HIPAA Compliance and Data Protection in Zoho CommunitySpaces
Overview
The Health Insurance Portability and Accountability Act (HIPAA) including the Privacy Rule, Security Rule, Breach Notification Rule, and the Health Information Technology for Economic and Clinical Health Act (HITECH) requires Covered Entities and Business Associates to implement specific measures to protect individually identifiable health information.
Zoho CommunitySpaces does not collect, use, store, or maintain health information protected under HIPAA for its own purposes. However, Zoho CommunitySpaces provides certain features (as described below) that help customers use the platform in a HIPAA-compliant manner.
HIPAA also requires Covered Entities to sign a Business Associate Agreement (BAA) with their Business Associates. You can request a copy of Zoho’s BAA template by sending an email to legal@zohocorp.com.

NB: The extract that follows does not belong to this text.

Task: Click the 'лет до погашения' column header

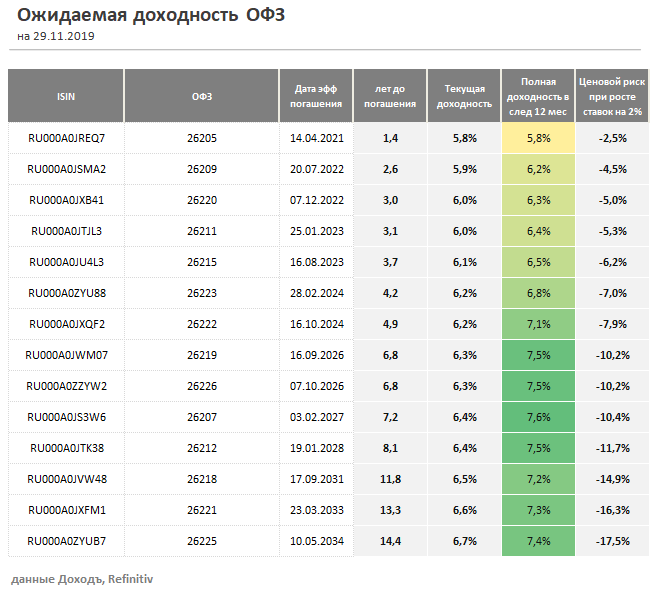Action: point(390,96)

Zoho CommunitySpaces offers the following features that allow SuperHost and Community hosts to build and manage their spaces in a HIPAA-compliant way.
Labeling of ePHI
SuperHost and Community hosts can mark user profile fields that might contain any electronically protected health information (ePHI) as personal information and encrypt them for enhanced data protection. Encrypting personal information helps prevent unauthorized access to sensitive data.

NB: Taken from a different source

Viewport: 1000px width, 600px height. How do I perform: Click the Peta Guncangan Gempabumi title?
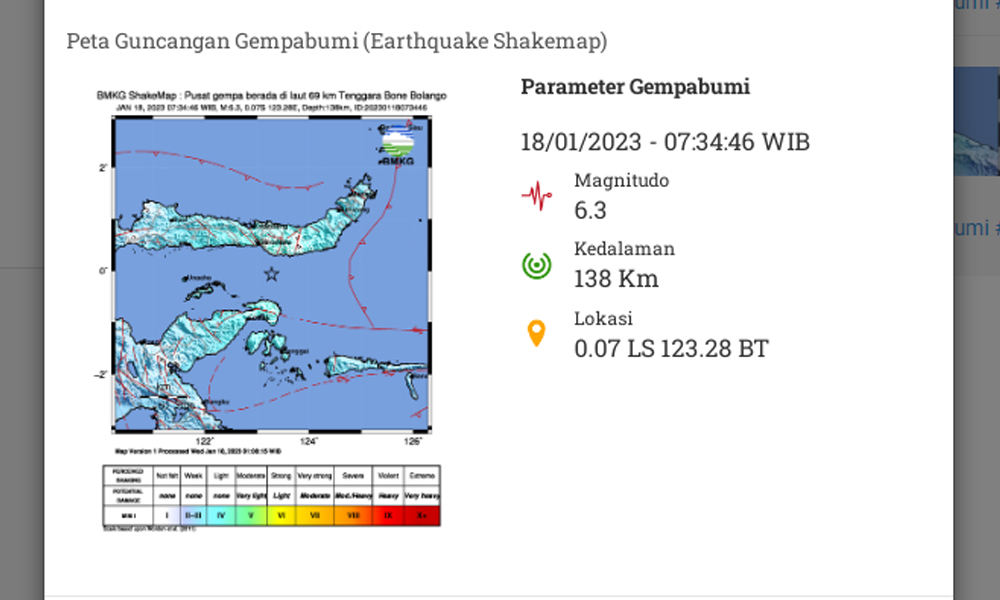tap(337, 42)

Titles of the Tasks, Events, Polls, Posts, Forums, Spaces, and Articles are not considered ePHI.
Data encryption
All data in your community is securely stored on Zoho CommunitySpaces servers in an encrypted format. The platform uses strong and industry-standard encryption algorithms such as AES (Advanced Encryption Standard) to protect sensitive data, with AES-256 encryption applied to data stored on our servers.
Additionally, data stored is Encrypted At Rest (EAR), and all data transfers within the web occur over secure channels (HTTPS) to ensure maximum protection against unauthorized access, disclosure, or modification.
Audit logs to track data sources and modifications
Zoho CommunitySpaces provides comprehensive Audit Logs to record key activities across your community. This allows SuperHost and community hosts to monitor and track deletions, updates, and modifications made to user data and community content at any time.
Also, the Edit History feature in Posts provides a detailed record of changes made to posts and comments, ensuring transparency and accountability.
Data deletion and retention
Community members can delete their posts, comments, attachments, events, and other content they have created or shared. Deleted items will be moved to the Trash section of each module, which can only be accessed by SuperHost and community hosts. They can choose to delete permanently or restore content from Trash when required.
Inactive communities in Zoho CommunitySpaces are automatically deleted by our system. However, data from deleted communities is retained for 30 days, after which it is permanently removed. During this retention period, SuperHost and Community hosts can contact support@zohocommunityspaces.com to restore their community.
The options to label ePHI as personal information, access audit logs, view edit history, and restore deleted data from Trash are available only in paid plans of Zoho CommunitySpaces. [Click here to view pricing.]
Disclaimer: The information provided here should not be construed as legal advice. This article is intended to help users understand how Zoho CommunitySpaces enables them to operate in a HIPAA-compliant manner. We recommend consulting your legal advisor to understand how HIPAA applies to your community, its impact, and the necessary steps to ensure compliance.